Mick (via whom) gives an appropriate short answer - 'speak for yourself' - to this piece by Brian Masters. Masters is claiming that anyone could turn into a murderer like Tomohiro Kato. A longer answer might point, first, to the fallacy that enables Masters to reach this conclusion, and, second, to the fact that the very evidence he appeals to will confute what he says.
Masters moves from 'predisposition to violence is an inherently human characteristic' to 'in the wrong circumstances, each of us could have been him [Kato]' without any intermediate argumentative steps. But the truth of the premise doesn't suffice for the conclusion. There may well be such a human predisposition to violence, but this doesn't show that some people won't resist it, even under any circumstances, at least in the sense that they won't be willing to slaughter other people.

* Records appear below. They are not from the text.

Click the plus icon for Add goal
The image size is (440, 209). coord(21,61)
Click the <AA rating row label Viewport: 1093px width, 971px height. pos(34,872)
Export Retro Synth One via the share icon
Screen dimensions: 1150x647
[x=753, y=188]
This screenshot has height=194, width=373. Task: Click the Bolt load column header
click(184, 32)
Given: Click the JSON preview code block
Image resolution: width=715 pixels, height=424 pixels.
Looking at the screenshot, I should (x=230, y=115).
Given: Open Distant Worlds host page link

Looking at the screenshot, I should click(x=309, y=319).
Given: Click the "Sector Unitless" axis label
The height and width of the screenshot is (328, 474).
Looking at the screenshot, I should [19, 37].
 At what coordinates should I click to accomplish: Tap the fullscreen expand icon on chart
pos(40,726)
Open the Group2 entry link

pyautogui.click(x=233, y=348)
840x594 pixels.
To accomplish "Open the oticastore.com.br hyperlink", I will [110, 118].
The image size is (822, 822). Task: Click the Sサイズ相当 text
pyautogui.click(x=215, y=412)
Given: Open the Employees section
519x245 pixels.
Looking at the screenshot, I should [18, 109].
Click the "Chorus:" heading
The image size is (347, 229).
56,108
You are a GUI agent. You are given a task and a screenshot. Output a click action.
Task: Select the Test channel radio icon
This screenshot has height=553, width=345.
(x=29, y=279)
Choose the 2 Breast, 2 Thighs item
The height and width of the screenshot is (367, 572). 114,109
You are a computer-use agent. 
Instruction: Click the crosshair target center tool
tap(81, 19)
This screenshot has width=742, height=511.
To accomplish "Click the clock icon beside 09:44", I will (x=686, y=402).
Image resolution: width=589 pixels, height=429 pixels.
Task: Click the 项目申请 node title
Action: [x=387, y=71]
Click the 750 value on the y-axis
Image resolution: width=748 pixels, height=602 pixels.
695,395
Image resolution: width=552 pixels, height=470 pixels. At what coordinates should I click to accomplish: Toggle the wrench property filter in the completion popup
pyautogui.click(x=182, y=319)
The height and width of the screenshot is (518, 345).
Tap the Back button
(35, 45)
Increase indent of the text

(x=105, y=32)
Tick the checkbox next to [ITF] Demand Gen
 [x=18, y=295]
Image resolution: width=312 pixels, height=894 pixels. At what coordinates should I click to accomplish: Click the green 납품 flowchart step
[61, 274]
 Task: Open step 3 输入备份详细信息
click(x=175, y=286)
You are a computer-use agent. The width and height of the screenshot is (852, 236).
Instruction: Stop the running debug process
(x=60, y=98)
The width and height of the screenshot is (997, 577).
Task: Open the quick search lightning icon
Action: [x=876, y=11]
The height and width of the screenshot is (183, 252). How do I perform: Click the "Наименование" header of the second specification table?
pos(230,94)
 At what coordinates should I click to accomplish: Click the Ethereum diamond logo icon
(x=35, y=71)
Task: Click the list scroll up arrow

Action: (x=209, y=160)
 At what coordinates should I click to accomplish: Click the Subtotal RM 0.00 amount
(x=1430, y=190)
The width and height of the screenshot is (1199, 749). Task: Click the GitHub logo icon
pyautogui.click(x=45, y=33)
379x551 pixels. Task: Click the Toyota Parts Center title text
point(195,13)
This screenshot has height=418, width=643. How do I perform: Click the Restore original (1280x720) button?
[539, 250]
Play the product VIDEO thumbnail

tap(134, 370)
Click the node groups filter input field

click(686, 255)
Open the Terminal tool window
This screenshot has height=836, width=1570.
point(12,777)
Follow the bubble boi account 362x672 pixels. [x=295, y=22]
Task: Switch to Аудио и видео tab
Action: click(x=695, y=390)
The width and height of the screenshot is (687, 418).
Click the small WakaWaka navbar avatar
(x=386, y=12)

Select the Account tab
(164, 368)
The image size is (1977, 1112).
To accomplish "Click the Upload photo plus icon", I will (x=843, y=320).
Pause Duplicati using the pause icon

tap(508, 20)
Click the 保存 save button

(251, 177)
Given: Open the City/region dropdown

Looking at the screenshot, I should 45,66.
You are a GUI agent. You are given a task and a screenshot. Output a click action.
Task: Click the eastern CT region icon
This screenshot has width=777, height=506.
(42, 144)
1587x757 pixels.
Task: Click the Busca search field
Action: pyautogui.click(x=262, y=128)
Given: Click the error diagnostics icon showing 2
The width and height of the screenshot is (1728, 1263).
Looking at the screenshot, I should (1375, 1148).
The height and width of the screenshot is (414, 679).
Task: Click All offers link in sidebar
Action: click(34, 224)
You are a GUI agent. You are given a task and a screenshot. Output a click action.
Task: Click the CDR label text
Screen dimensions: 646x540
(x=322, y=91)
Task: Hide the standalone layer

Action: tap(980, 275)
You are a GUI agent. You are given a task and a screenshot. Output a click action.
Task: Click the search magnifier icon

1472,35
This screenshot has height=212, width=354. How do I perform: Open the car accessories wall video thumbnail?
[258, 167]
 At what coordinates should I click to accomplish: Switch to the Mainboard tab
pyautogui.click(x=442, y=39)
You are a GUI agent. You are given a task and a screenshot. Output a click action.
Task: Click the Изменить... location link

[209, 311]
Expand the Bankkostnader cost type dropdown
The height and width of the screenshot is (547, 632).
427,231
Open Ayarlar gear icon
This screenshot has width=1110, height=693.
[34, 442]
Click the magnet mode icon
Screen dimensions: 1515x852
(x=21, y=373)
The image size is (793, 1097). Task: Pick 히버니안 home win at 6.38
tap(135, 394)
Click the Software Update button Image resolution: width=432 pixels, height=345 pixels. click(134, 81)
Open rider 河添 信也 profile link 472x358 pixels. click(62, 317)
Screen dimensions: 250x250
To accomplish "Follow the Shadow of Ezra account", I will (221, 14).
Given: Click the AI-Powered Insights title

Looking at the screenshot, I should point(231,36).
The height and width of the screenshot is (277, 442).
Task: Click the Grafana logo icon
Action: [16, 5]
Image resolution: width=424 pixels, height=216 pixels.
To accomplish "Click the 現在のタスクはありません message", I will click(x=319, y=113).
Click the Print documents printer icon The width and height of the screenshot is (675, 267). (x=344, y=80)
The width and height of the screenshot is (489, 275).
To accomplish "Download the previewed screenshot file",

And that, indeed, is what the evidence points to - the very evidence to which Masters himself appeals. For, predictably, he makes use of the 'ordinary men'-type evidence, which shows, from the Nazi period, that the killers and their accomplices and helpers in the years of German-led genocide were drawn from a cross-section of the relevant populations: they were not abnormal monsters (except in so far as they made themselves monstrous in a moral sense); they were just people. All this is well-established. But in the evidence that has established it there are also - virtually always - the counter-examples. There are those who stood out, who did not and who would not. This is so in the case of Christopher Browning's Ordinary Men. Most of the members of Reserve Police Battalion 101, when called upon to shoot down unarmed men, women and children, did so. But some would not. They were a small number, but some all the same. In the notorious Milgram experiment, some subjects would not administer the (simulated) electric shocks as instructed to. Living in the hell of the concentration and death camps, where behaving according to any normal moral code became all but impossible if one wanted to survive even a few days, many of the inmates tried to preserve some residue of morality nonetheless.
It is a libel upon humankind to say that everyone is a potential murderer. And to tell people that, deep down, they are all as bad as they can be risks encouraging them to be worse than they are.